11.05.2007

SEC Football Names of the Week: November 5

The clear #1 reason to have children? The opportunity to brand them with a ridiculous moniker that they’ll carry with them for the rest of their days. Thanks to a wonderful confluence of immigration, Yuppies, and a generally terrible education system, today’s America is a brilliant moment in child-labeling – sort of a Golden Age for Retarded Names, if you will.

Fortunately, many of these blessed children play football in the SEC. Each week in this space, we will introduce you to two of them.

For an introduction to the SEC Football Names of the Week, go here.

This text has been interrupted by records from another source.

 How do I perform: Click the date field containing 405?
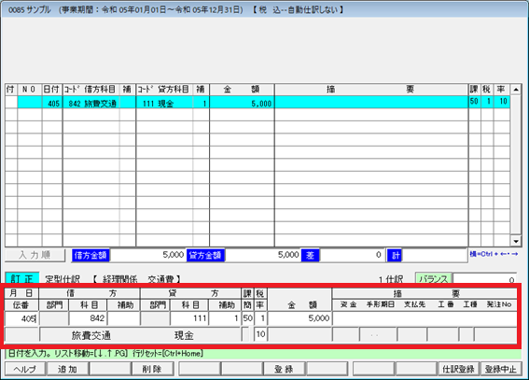point(21,318)
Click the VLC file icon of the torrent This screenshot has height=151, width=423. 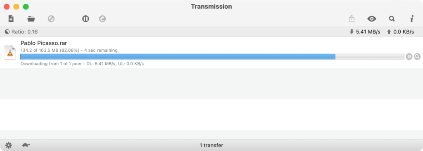point(10,53)
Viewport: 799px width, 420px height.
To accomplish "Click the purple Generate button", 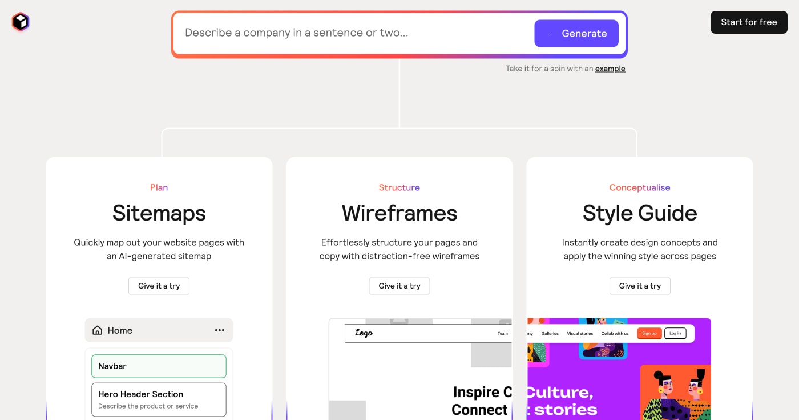I will click(x=576, y=33).
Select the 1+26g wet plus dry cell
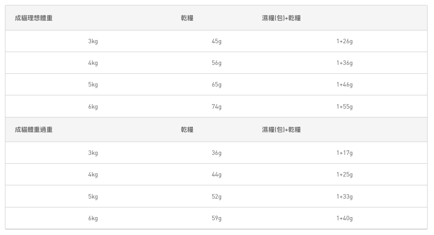Image resolution: width=434 pixels, height=235 pixels. coord(344,41)
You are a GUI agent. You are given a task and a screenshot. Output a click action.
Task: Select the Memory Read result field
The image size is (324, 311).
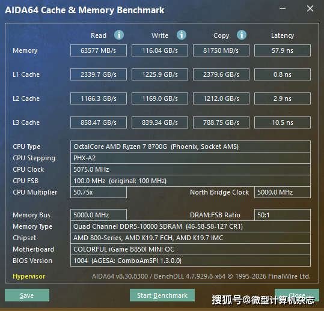(99, 50)
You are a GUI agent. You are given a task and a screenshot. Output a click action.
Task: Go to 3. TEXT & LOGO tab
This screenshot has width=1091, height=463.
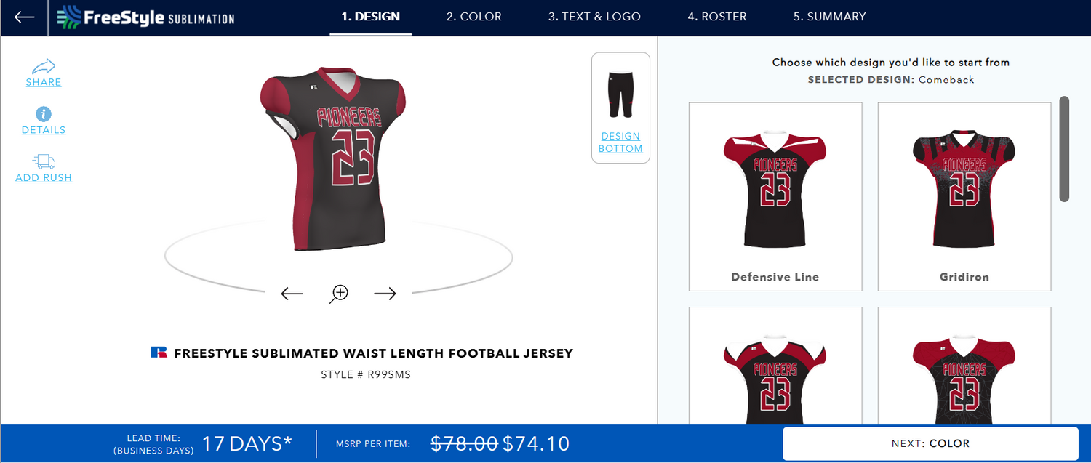(594, 17)
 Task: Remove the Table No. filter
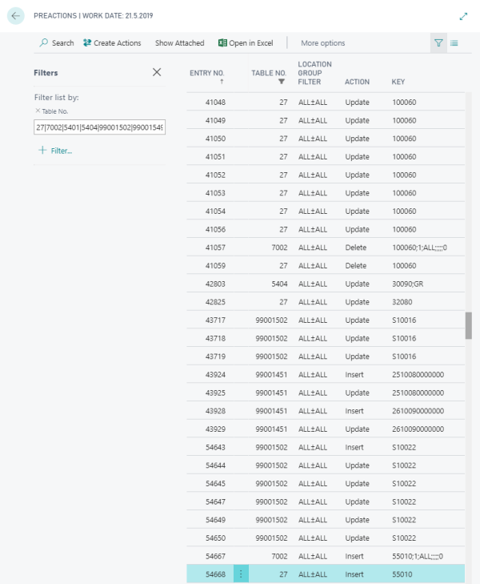38,111
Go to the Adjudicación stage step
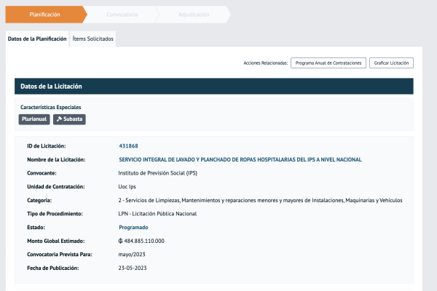The image size is (437, 291). pyautogui.click(x=193, y=15)
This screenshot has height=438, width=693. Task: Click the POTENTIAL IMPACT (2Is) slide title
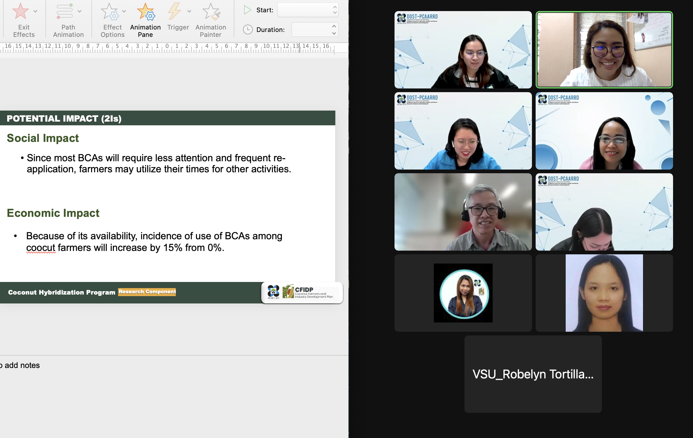pos(64,118)
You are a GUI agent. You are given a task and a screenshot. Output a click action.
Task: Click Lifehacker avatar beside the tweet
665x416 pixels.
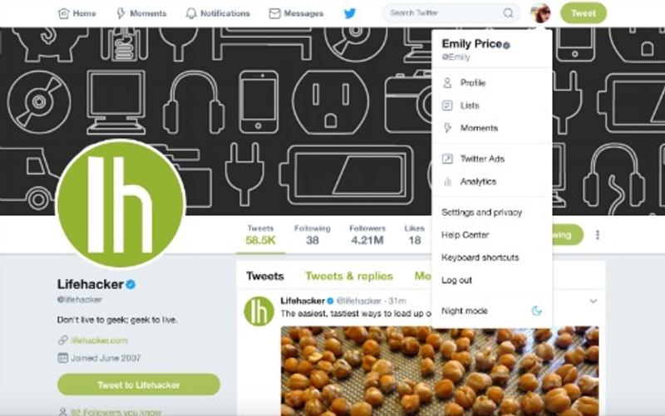tap(259, 311)
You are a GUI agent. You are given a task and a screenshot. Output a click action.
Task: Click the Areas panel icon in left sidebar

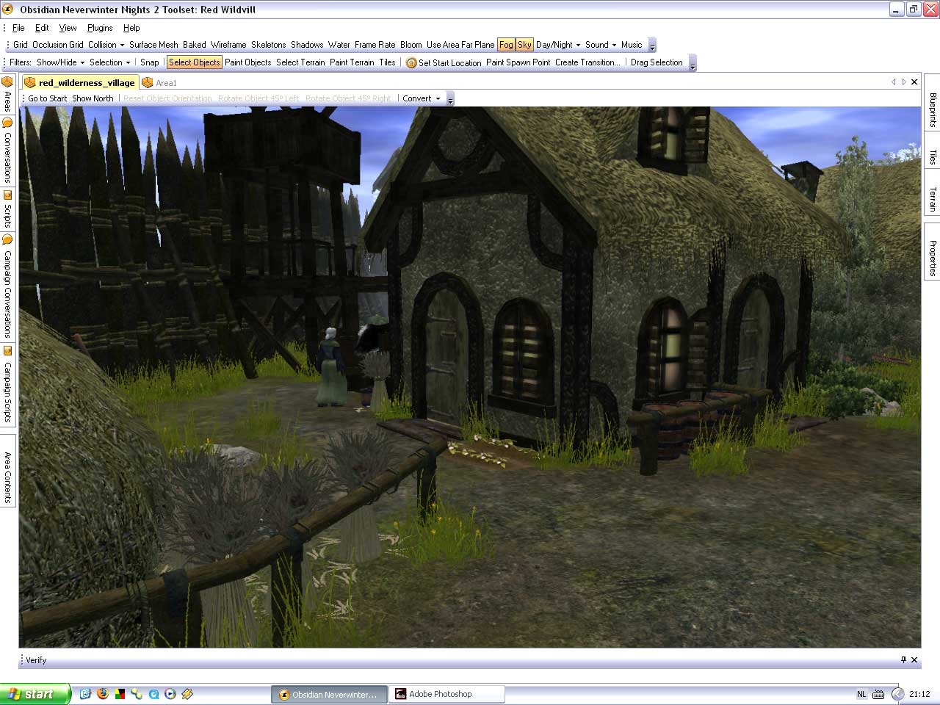(x=7, y=82)
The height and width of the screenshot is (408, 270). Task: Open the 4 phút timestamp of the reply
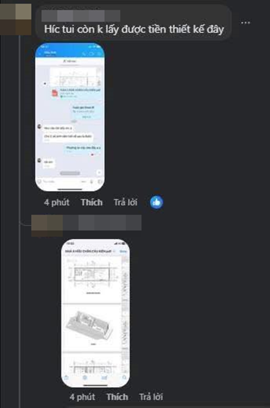click(82, 397)
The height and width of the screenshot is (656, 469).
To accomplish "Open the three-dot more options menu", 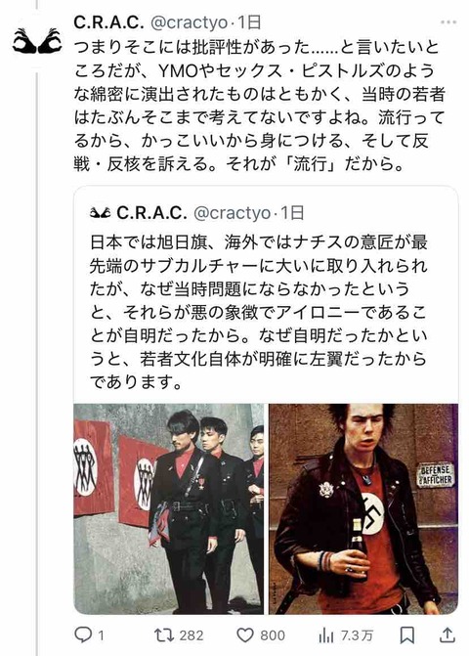I will click(x=448, y=22).
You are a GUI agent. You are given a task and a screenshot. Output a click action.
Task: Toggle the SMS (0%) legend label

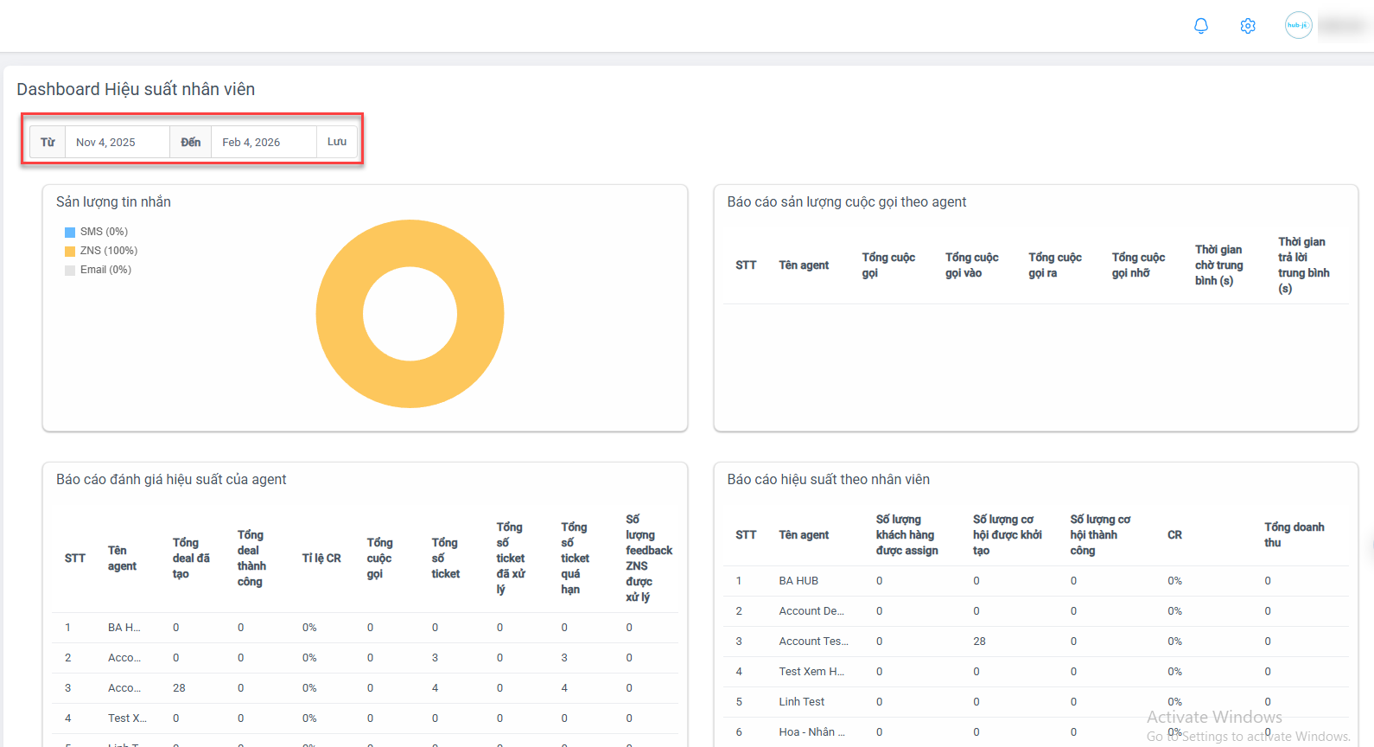(104, 232)
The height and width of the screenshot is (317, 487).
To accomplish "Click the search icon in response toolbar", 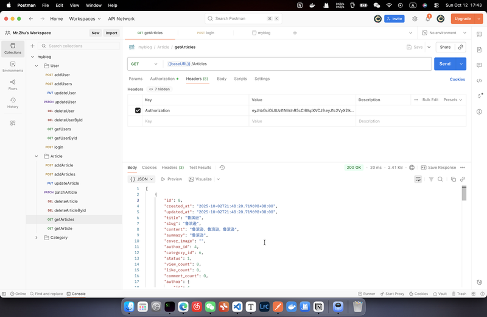I will [440, 179].
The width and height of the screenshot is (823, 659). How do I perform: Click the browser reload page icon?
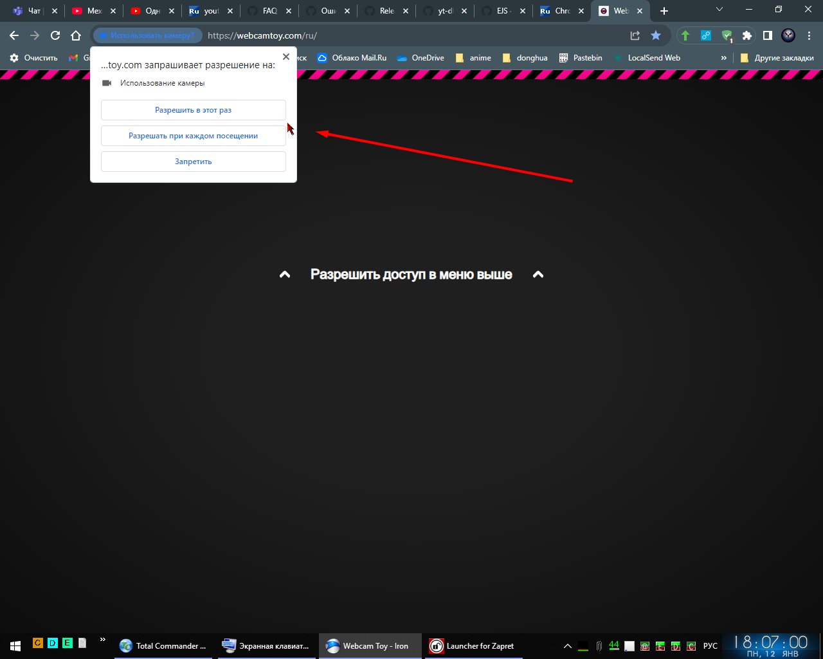tap(55, 35)
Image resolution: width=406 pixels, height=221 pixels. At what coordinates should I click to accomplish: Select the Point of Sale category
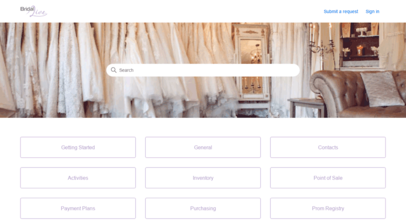(328, 178)
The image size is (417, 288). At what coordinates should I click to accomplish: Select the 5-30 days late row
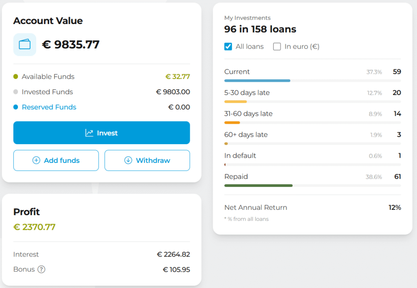tap(312, 96)
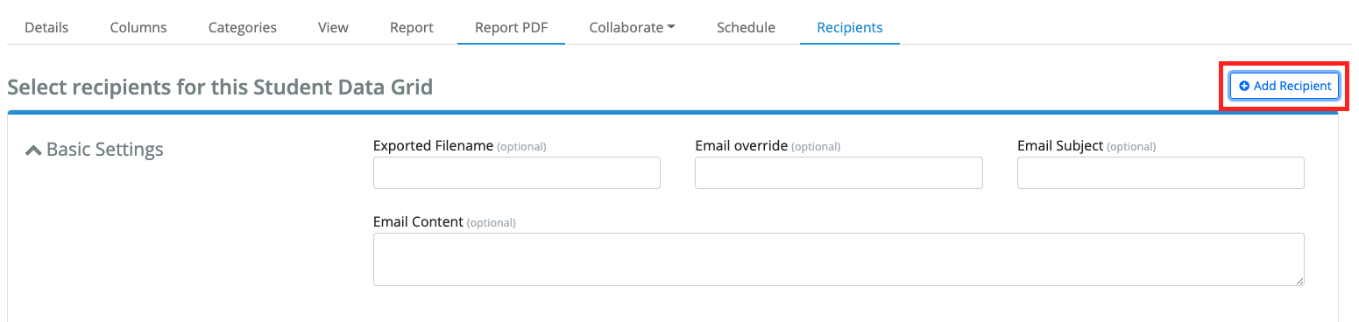
Task: Go to the Categories tab
Action: (243, 27)
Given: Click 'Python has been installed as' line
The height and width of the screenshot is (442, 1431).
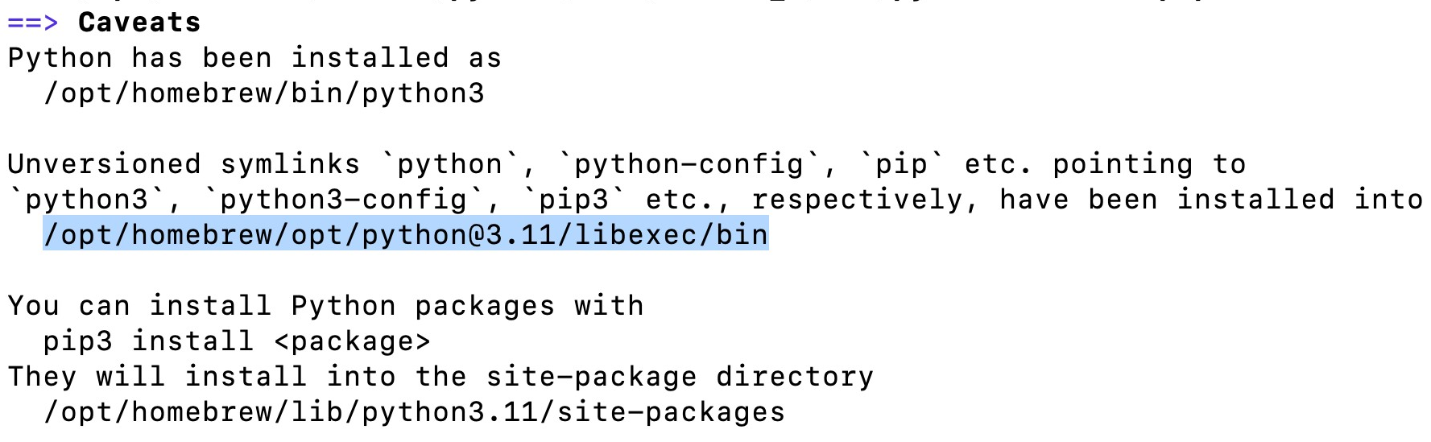Looking at the screenshot, I should [x=254, y=58].
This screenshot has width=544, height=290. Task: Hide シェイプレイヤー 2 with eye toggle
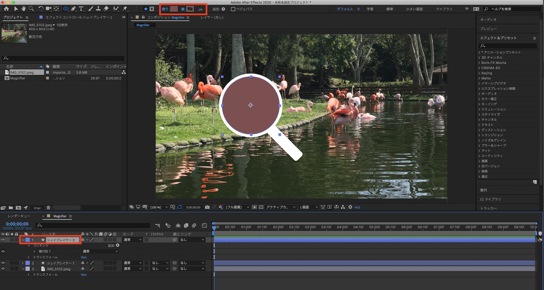click(x=3, y=240)
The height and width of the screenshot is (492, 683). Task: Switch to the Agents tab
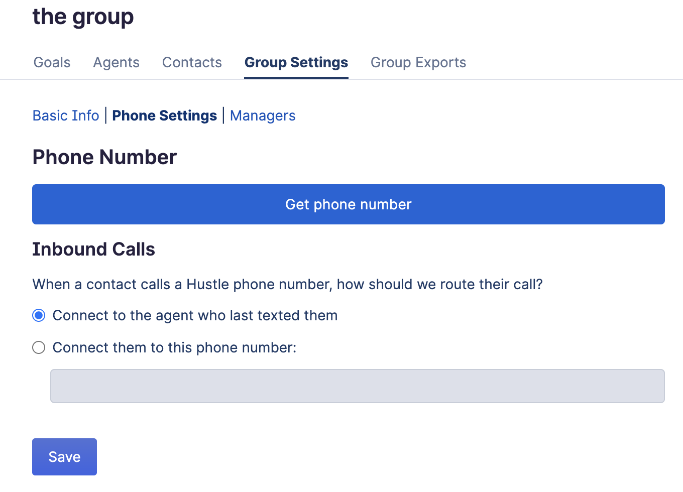coord(116,62)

SEC East Name(s) of the Week:

Introducing: Foxy Foxworth, TE, South Carolina; and Court Courtright, FB, Tennessee

Today we have a double dip of dumb douchebags with nifty names. Today we have a double dip of dumb douchebags with nifty names. Oh, god, am I sorry about that. Anyway, both of this week's nom de morons come from the ever-reliable SEC East.

Court:

Foxy:


Today we feature two walking errors in judgment that raise one major question: which is worse?
  1. Eugene "Foxy" Foxworth. Welcome to the land of poor decisions. "Eugene" is on the all-lame-name team, so there's some merit in the fact that he chose to go by a nickname. Con: Writes "Foxy" on checks.

  2. Court Courtney. After exhaustive research spanning several half-minutes, we've decided that this is his actual name (if not, see above). If so, it's not surprising that a player short several chromosomes plays for Tennessee. Note: If this is a given name, "Court" has not exercised his constitutional right to a name change; do not feel sorry for him. Ed note: We sincerely hope his given name is Courtney Courtney.
The curious thing is that both of these alliterative assclowns have done something far stupider than their names would leave you to believe -- play college football as undersized, speed-deficient white boys. Both are non-scholarship walk-ons. Congratulations: you've won the opportunity pay your own tuition, never tailgate, and serve as a tackling dummy six days a week.

The only explanation is that both thought playing college football would translate to Tebow-quality poontang. Court and Foxy, meet ALCOHOL: same results, less pain.

And if you really want to score some premium pelt, learn to cook.